Telling the tale of a young Maestro as he finds new adventures, both in school and as he’s introduced to the world of hip hop, readers follow along as he competes in the school’s writing contest against Julia the Great and Hakeem the Dream. Nervous — but ready — Wes draws inspiration from his family, teachers, friend and mentor DJ Greg, plus all that he has learned from hip hop, to find the power of his pen.
Written by Wes Williams and award-winning teacher, mentor, educational consultant, and student advocate Rhodora Meliton-Vanderpool, the book includes a foreword from fellow legendary music icon Kardinal Offishall, and illustrations from multi-talented artist, entrepreneur, media personality, and author Leon “Eklipz” Robinson.

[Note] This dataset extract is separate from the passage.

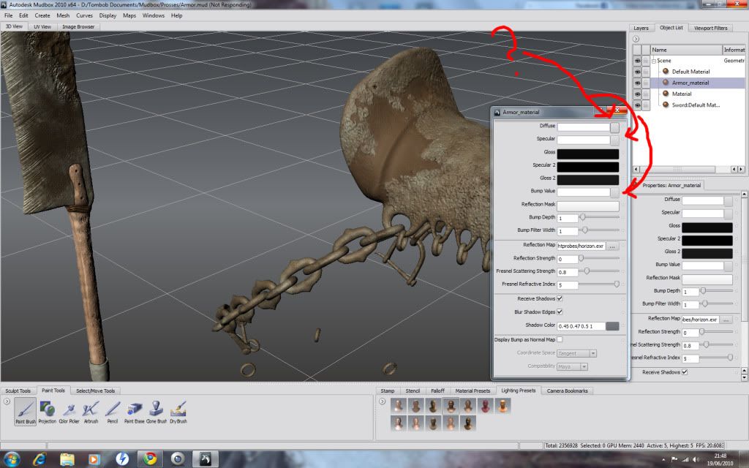
Task: Open the Curves menu
Action: pos(84,15)
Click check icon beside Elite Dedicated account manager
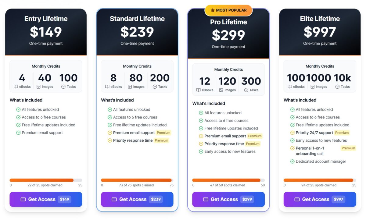Screen dimensions: 366x220 click(x=292, y=161)

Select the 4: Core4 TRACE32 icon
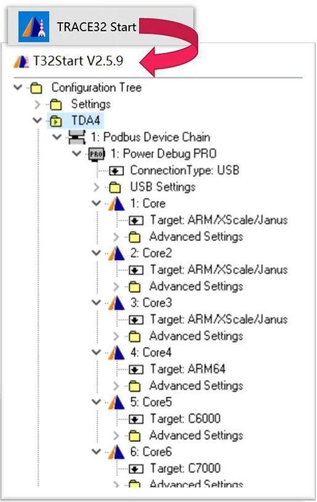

“This book was written to emphasize the importance of family structure, mentorship, hip hop, and the positive impact of inspirational elementary school teachers,” Williams says.
Stick to Your Vision: Young Maestro Goes to School is an extension of Williams’ now-signature Stick To Your Vision brand; he released an inspirational memoir, Stick To Your Vision: How to Get Past the Hurdles and Haters to Get Where You Want to Be (2010). Fittingly, Stick To Your Vision was the first single released off his fifth studio album Built To Last (1998).
With a foreword by Public Enemy’s Chuck D, and content credited for inspiring fellow Canadian hip hop star Drake, the original Stick To Your Vision book has been incorporated by multiple school curriculums as required reading and, together with his 2017 TED Talks on the subject of self-revision, have seen many guided on the right path by the multi-talented visionary.
It’s all a continuation of the legendary musician’s 30th anniversary of exploding onto the scene by way of 1989’s iconic Symphony in Effect. Its success blazed a fiery trail, becoming the first hip-hop release to receive a Juno for Best Rap Recording, and reach platinum status. The track Let Your Backbone Slide made Williams the first Canadian hip-hop artist to have a gold single and hit Billboard’s Top 20 Rap Singles chart. With 14 Juno nominations (plus a second win for Best Video in ’91), real estate on the Scarborough Walk of Fame, anthems for both ’14 and ’16 Olympics and eight seasons playing the role of Vice Principal Paul Dwyer on the sitcom Mr. D., Williams is one of Canada’s premier and most notable multi-media personalities.